Calcification is a key target for novel therapies in AS given its central role in driving progressive valvular obstruction. An important concern, however, is how best to reduce calcification activity in the valve while maintaining bone health in elderly patients with AS who are at risk of osteoporosis and fractures. One potential option is to use treatments licensed for osteoporosis, such as bisphosphonates or receptor activator of nuclear factor kappa-B ligand (RANKL)-inhibitors, which not only improve bone health but have also demonstrated the ability to reduce vascular calcification (80). In addition to reducing bone resorption and thereby reducing circulating calcium and phosphate, bisphosphonates have been shown to reduce local production of inflammatory cytokines, inhibit release of matrix metalloproteinases, and stimulate macrophage apoptosis 81, 82. Preclinical studies have demonstrated that bisphosphonate therapy reduces valvular calcification in animal models 83, 84. The monoclonal antibody to RANKL, denosumab, acts by preventing the interaction between RANKL and RANK, a cytokine that plays an important role in up-regulating pro-osteogenic mediators and inducing osteoblastic transformation of valve interstitial cells. Whether these therapies reduce the progression of valvular calcification has yet to be determined and is currently being investigated in the randomized placebo-controlled trial SALTIRE II (Study Investigating the Effects of Drugs Used to Treat Osteoporosis on the Progression of Calcific Aortic Stenosis) (NCT02132026). This blinded study is using change in CT calcium score at 2 years as the primary efficacy endpoint. However, measures of calcification activity by PET-CT will also be performed at baseline and 1 year, in addition to serial echocardiography every 6 months (85).
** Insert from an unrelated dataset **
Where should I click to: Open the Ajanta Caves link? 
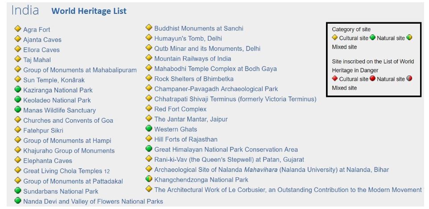(x=42, y=40)
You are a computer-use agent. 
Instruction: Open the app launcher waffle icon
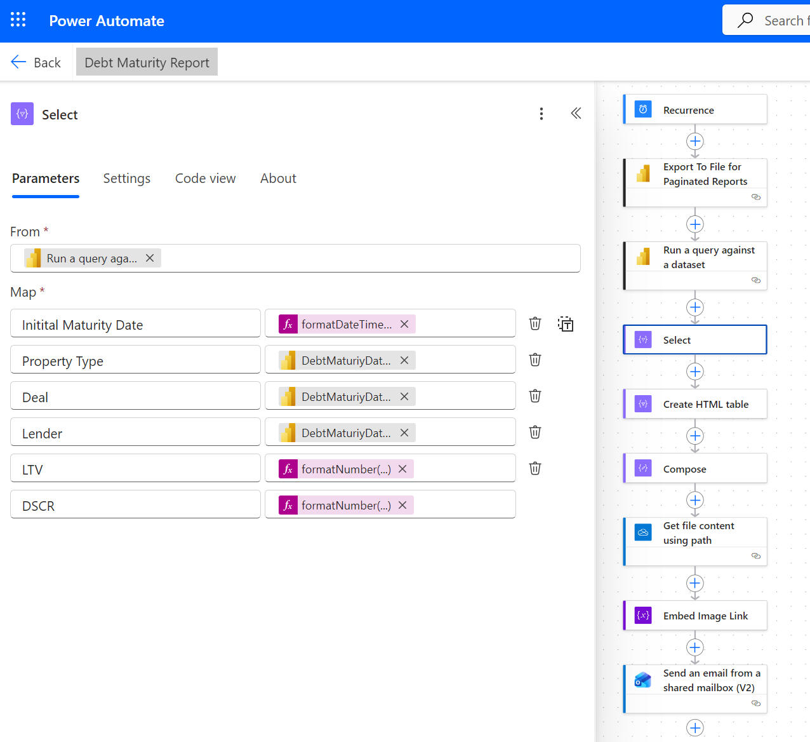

Another potential anticalcific therapy under investigation is vitamin K. Vitamin K is required for activation of matrix Gla protein (MGP), a potent inhibitor of vascular calcification synthesized by vascular smooth muscle cells. In the aortic valve, MGP acts by blocking the binding of bone morphogenetic protein 2 to its receptor, thereby preventing bone morphogenetic protein–mediated differentiation of valve interstitial cells to pro-osteogenic cells. MGP also inhibits growth of microcalcification crystals by binding directly to hydroxyapatite and stabilizing circulating calcifying protein particles (86). Reduced expression of MGP has been demonstrated in calcific aortic valves (87). The BASIK2 (Bicuspid Aortic Valve Stenosis and the Effect of Vitamin K2 on Calcium Metabolism on 18F-NaF PET/MRI) randomized trial (NCT02917525) will investigate the effect of vitamin K2 in 44 patients with bicuspid aortic valve disease. The primary outcome of the study is the change in 18F-fluoride PET signal on PET-MRI at 6 months (86).

Antifibrotic strategies

Therapies targeting the remodeling response of the LV have also been of interest. Whereas the RIAS trial of angiotensin-converting enzyme–inhibitor therapy showed a small positive effect on LV mass, a small and underpowered study did not demonstrate an effect of eplerenone on LV mass progression (88). Further work in this field is required particularly to investigate the effects of novel therapies on myocardial fibrosis (59), with hope that more aggressive inhibition of the renin-angiotensin-aldosterone system and or novel antifibrotic therapies may prove more effective 89, 90, 91.

Conclusions

AS represents a substantial health care burden, with no medical therapies currently available to intervene and halt disease progression in either the valve or myocardium. However, advances in our understanding of the complex pathophysiological basis of this disease have led to exciting new avenues in exploring potential therapies. Investigating the effects of new treatments requires objective markers that are both repeatable and sensitive to changes. Although echocardiographic measures are used widely to guide clinical practice, alternative imaging modalities such as CT calcium scoring, CMR, and 18F-fluoride PET imaging are being used to assess disease activity and progression in the research arena and as efficacy endpoints in ongoing trials of novel therapies.